Spain's Santander bank has reported a 26 percent decline in first-quarter profit on subdued results from its home market, Brazil and the UK.
The eurozone's biggest bank said its net profits for the quarter declined to €1.2bn (£1bn, $1.6bn) from €1.6bn a year earlier.
Net interest income - banks' profit margin on loans - declined 14.3 percent to €6.7bn, as net customer loans declined 2.8 percent to €723.8bn and deposits increased 1.6 percent to €653.2bn.
The portion of bad loans rose to 4.76 percent of total loans at the end of the quarter from 4.54 percent in December, according to Santander. Net loan-loss provisions fell by 6.4 percent to €2.92bn.
Nevertheless, net profit almost tripled from the fourth quarter of 2012, when the company reported €423m profit.
The bank attributed the year-on-year decline in profit to macroeconomic slowdown, low interest rates, high provisions and preference for capital and liquidity.
By region, net profit from Latin America, which accounts for about 50 percent of the bank's total profit, fell 18.2 percent due to the sale of a subsidiary in Colombia and higher minority interests in Mexico, as well as lower interest rates in Brazil and inflation in Chile.
British net profit was down by 23 percent as higher funding costs more than offset a 6.4 percent increase in net interest income.
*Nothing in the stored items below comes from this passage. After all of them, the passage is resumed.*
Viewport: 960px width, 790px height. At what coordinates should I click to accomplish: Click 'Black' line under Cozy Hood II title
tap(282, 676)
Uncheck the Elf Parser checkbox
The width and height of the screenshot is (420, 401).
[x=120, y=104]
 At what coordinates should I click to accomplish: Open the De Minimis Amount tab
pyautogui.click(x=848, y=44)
The US net profit fell 2.4 percent due to business development costs.
Profits were down 27.1 percent in recession-hit continental Europe.
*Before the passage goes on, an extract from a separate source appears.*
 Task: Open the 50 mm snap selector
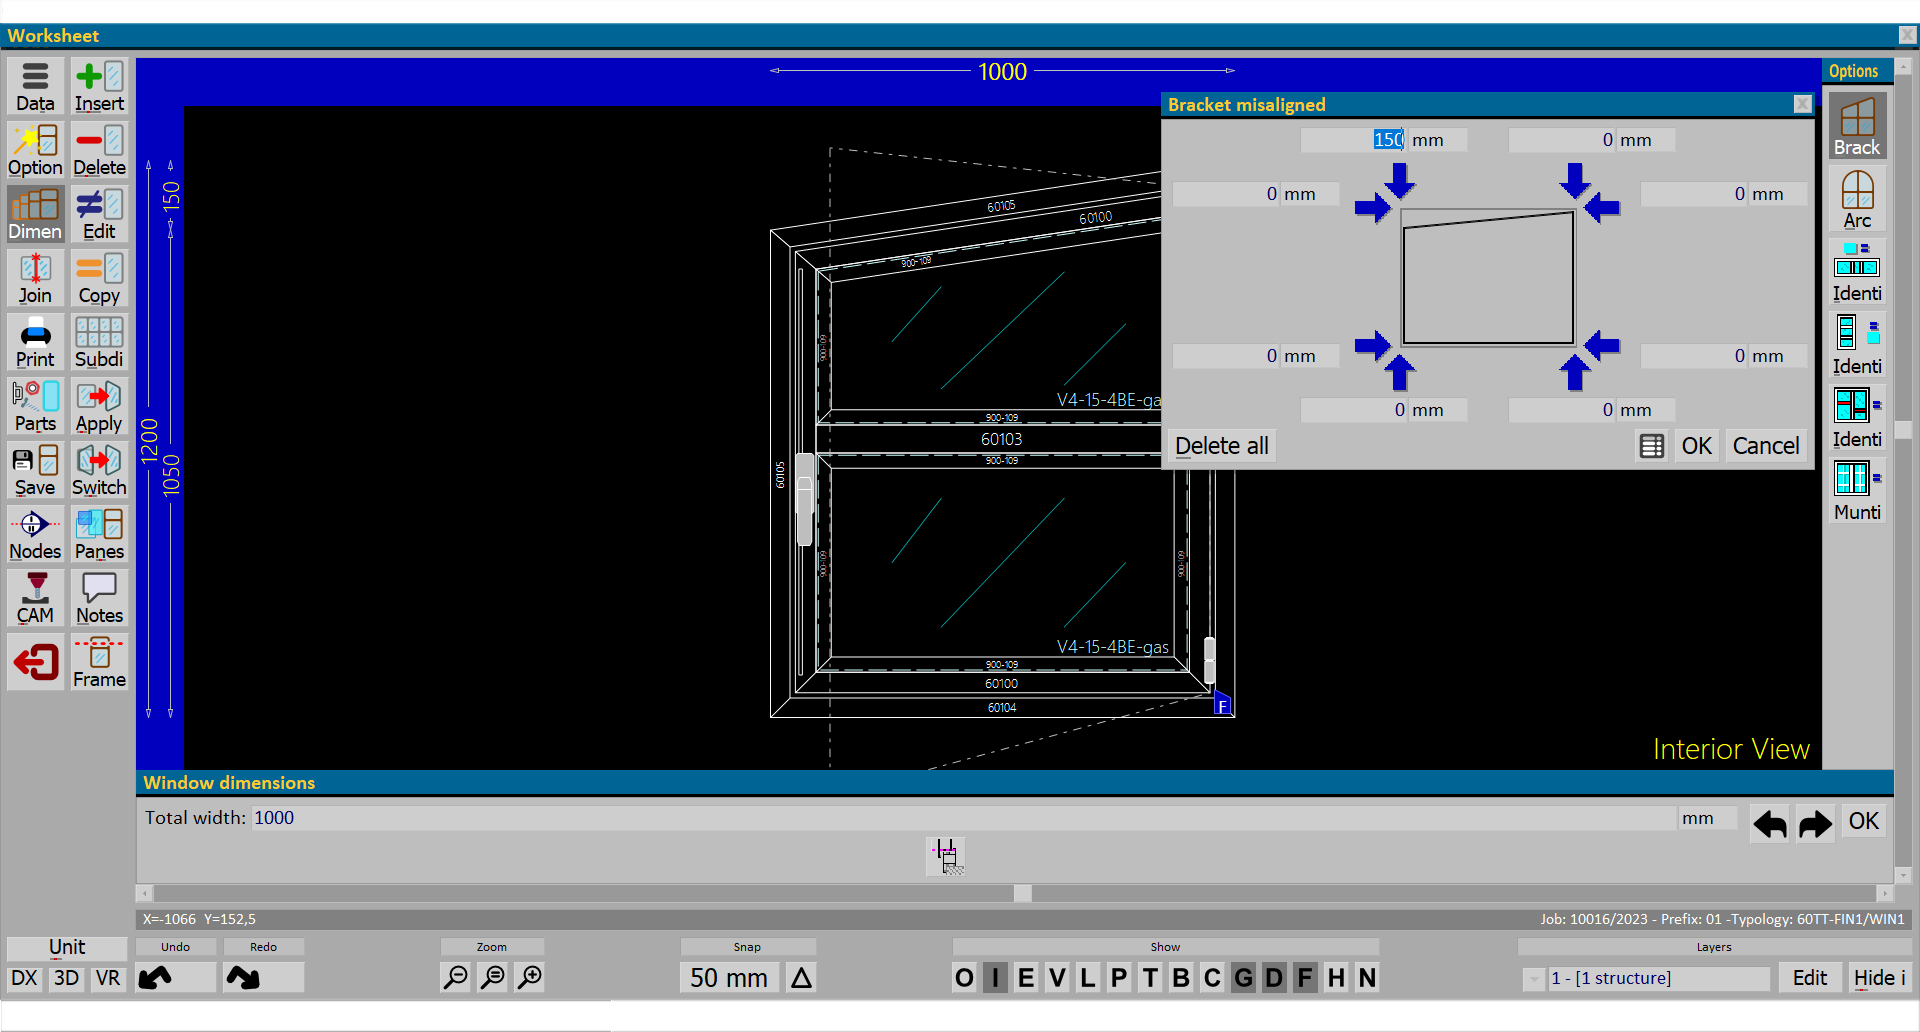point(729,977)
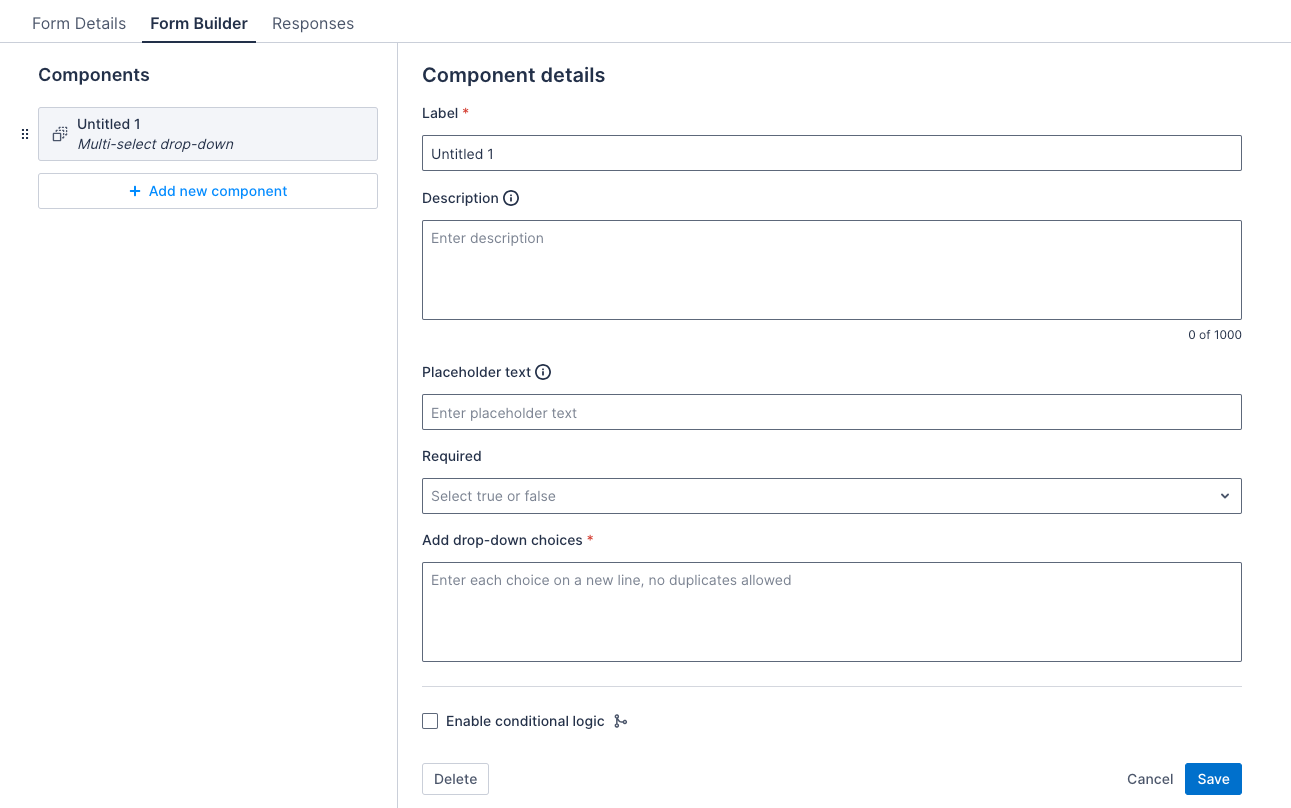Click the info icon beside Placeholder text

[543, 371]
Santander noted that the first-quarter profit marks a "return to normality". The bank expects improved results for the rest of the year and projects significantly higher profit for 2013.
"Profit in 2013 will be significantly higher than the €2.295bn registered in 2012. This comes after four years in which we set aside €60bn for bad loans, added €20bn to our capital and strengthened deposits by €22bn," Santander Chairman Emilio Botín said in a statement.
Earlier this week, CEO Alfredo Saenz said that Santander is set to see a "new cycle" of profitability providing at least three years of strong earnings growth for the bank after it completes the sale of troubled real estate assets in Spain.